Le Conseil prie instamment les dirigeants somaliens de créer un environnement favorable pour le futur gouvernement fédéral de transition en faisant des efforts résolus pour améliorer les conditions de sécurité sur le terrain et réaffirme que ceux qui persistent sur la voie de l’affrontement et du conflit devront répondre de leurs actes.
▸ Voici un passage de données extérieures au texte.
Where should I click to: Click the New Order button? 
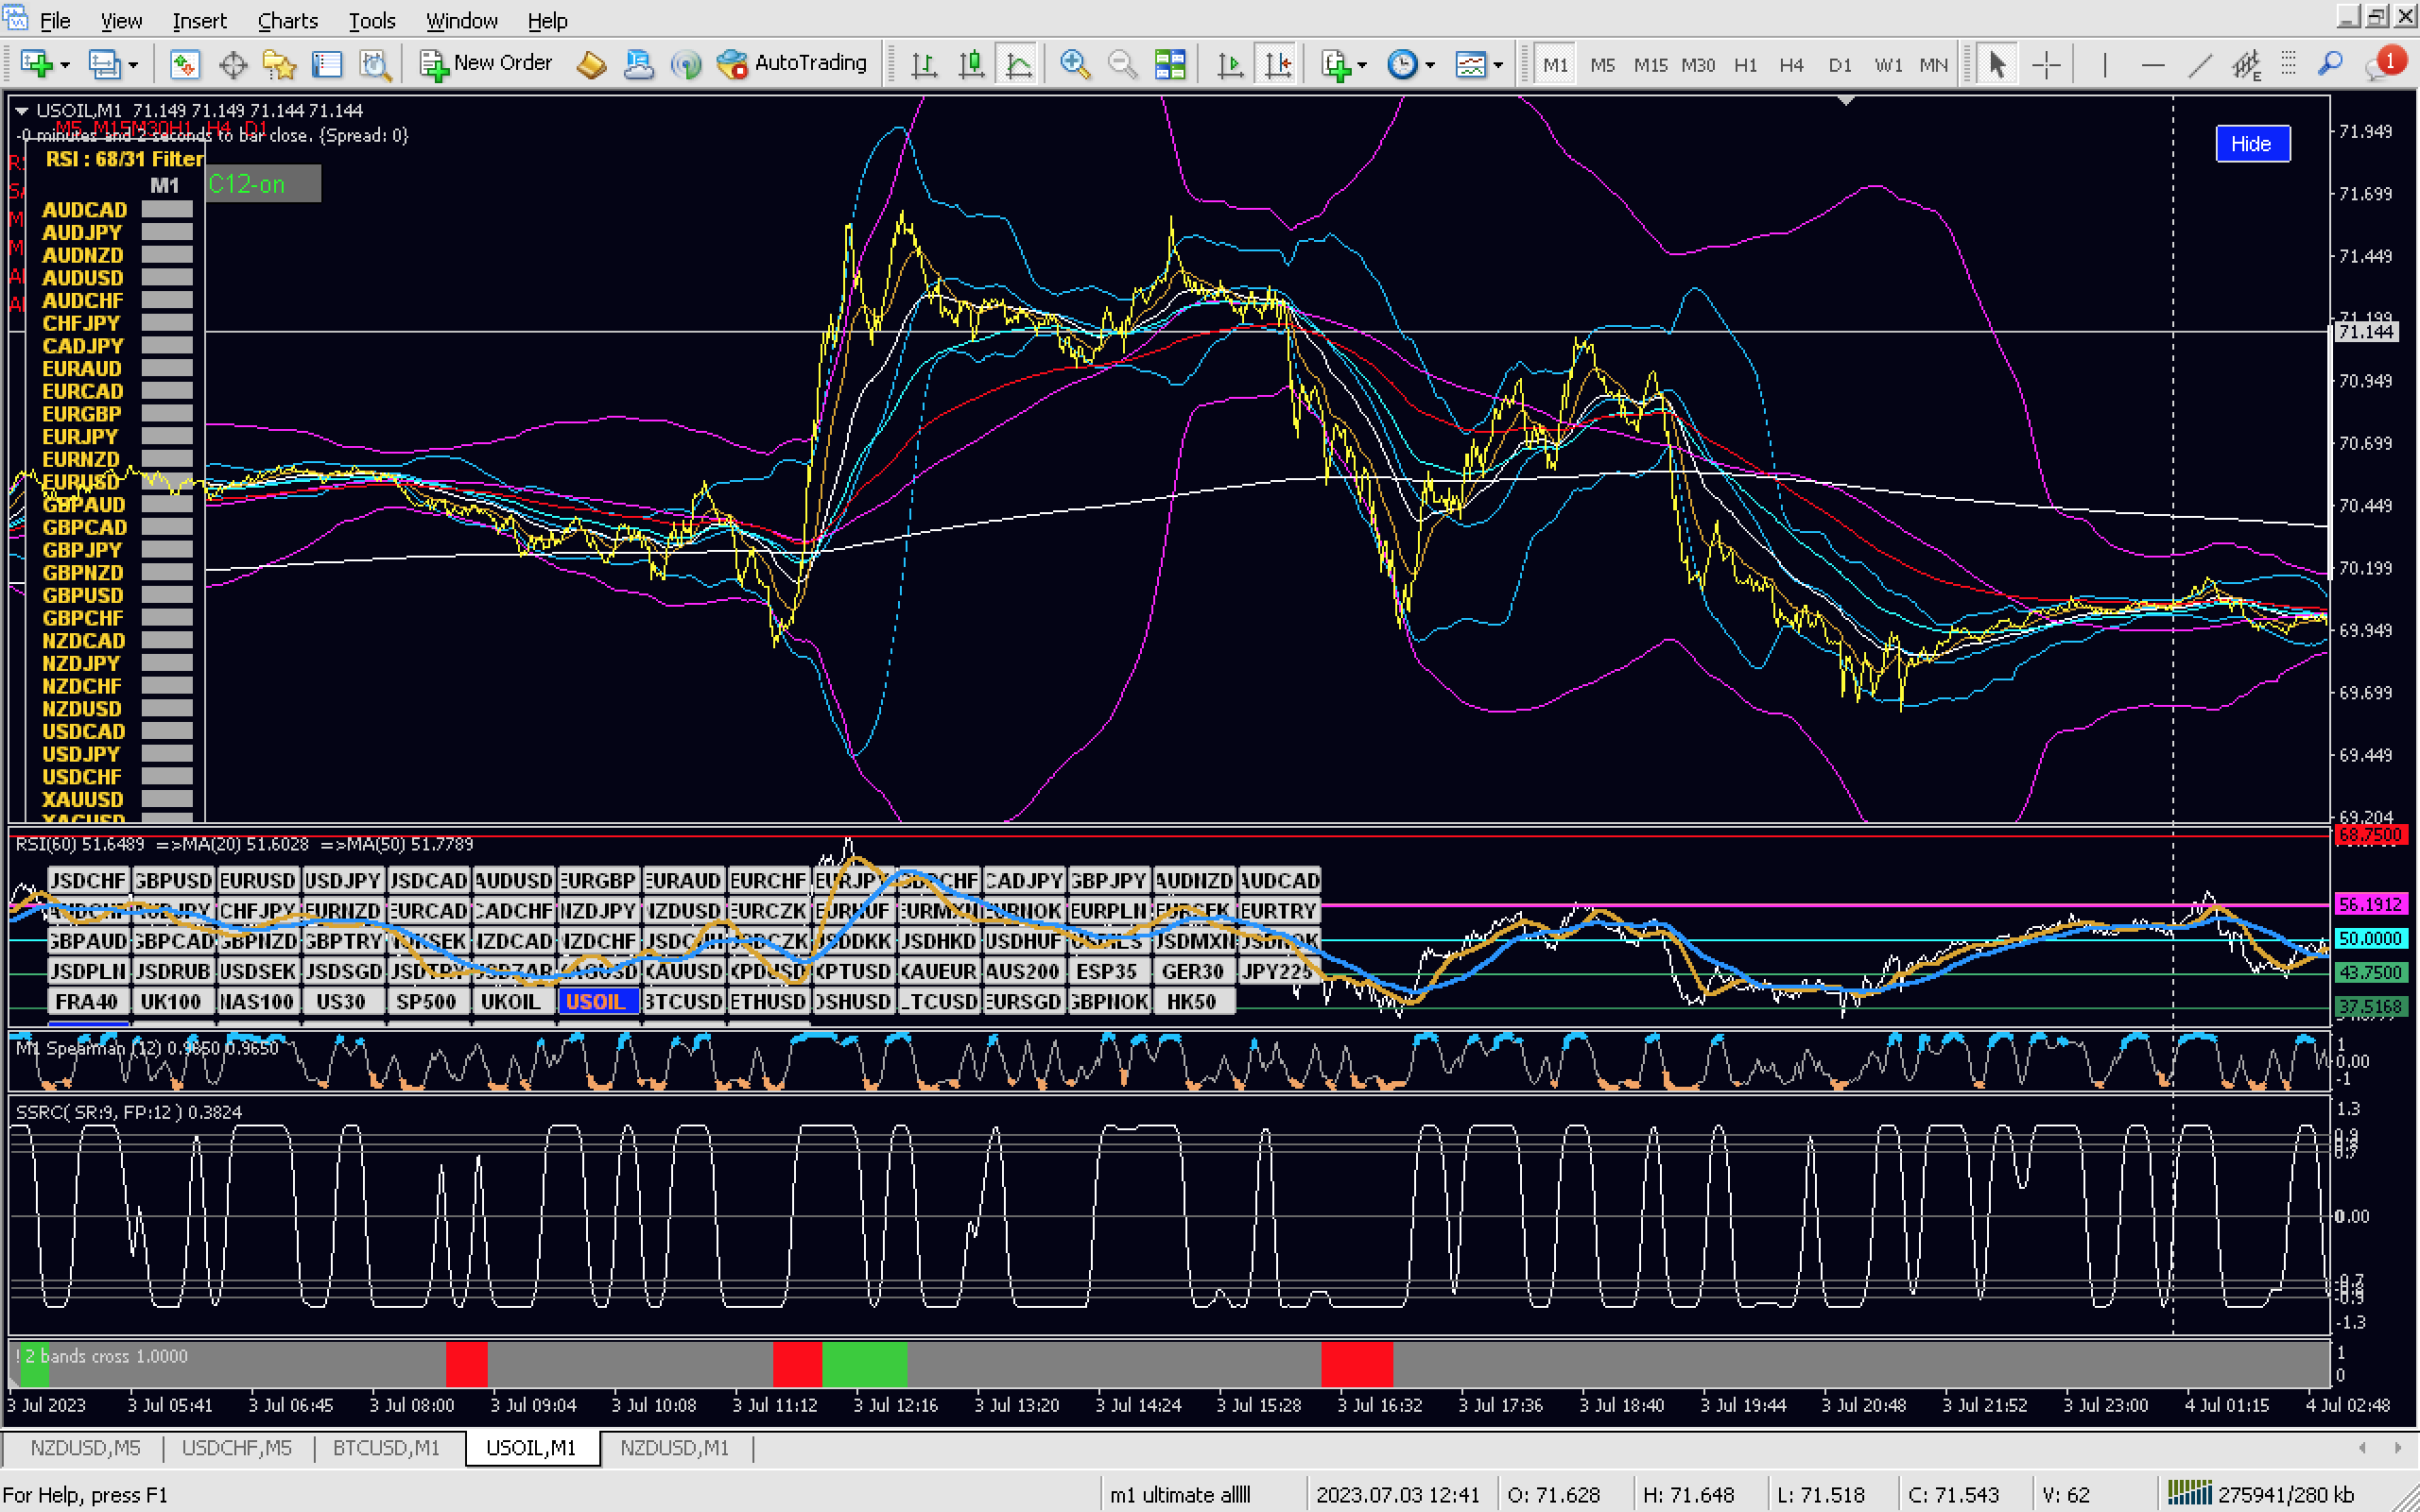(485, 63)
Le Conseil continuera de suivre la situation de près.

Rapport du Secrétaire général sur la situation en Somalie (S/2004/804)

Ce rapport, publié le 8 octobre dernier, décrit les progrès réalisés par la Conférence de réconciliation nationale en Somalie, la situation en matière de sécurité et les activités humanitaires et de développement mises en œuvre par les programmes et organismes des Nations Unies.  Il couvre la période écoulée depuis le 9 juin 2004, date du dernier rapport sur la question.

Les progrès observés au cours des dernières semaines à la Conférence de réconciliation nationale, organisée à Mbagathi (Somalie) sous les auspices de l’Autorité intergouvernementale pour le développement (IGAD), sont dignes d’éloges, estime le Secrétaire général.  À la mi-septembre, 268 des 275 députés du Parlement fédéral de transition avaient prêté serment, les sept députés restant ayant été empêchés de se rendre à Nairobi en raison d’une mauvaise santé ou de problèmes logistiques. 

Entre-temps, le Bureau politique des Nations Unies pour la Somalie, l’équipe de pays des Nations Unies et les donateurs ont poursuivi leurs efforts afin d’élaborer des projets de plan visant à appuyer le futur gouvernement fédéral et les institutions de transition en Somalie pendant la période suivant la Conférence.

Cependant, la situation sur le plan de la sécurité demeure précaire.  Des tensions occasionnelles sont apparues au « Puntland » et les affrontements entre clans et à l’intérieur des clans ont persisté dans le centre et le sud du pays, y compris à Mogadishu.  Pour une large part, cette insécurité résulte de la criminalité, de la délinquance, des accrochages entre milices rivales pour le contrôle des routes, des ports, des aéroports et autres ressources au niveau local, explique le Secrétaire général.

Au stade actuel d’avancement du processus de paix en Somalie, il faudra vraisemblablement prévoir un renforcement du rôle et de la présence des Nations Unies en vue de la consolidation de la paix, observe-t-il.  À ce titre, le Secrétaire général préconise que les ressources mises à disposition du Bureau politique des Nations Unies pour la Somalie pour 2004-2005 soient maintenues à leur niveau actuel, et lance un nouvel appel pour que des contributions à la mesure des besoins soient versées au titre de l’Appel global révisé en faveur de la Somalie.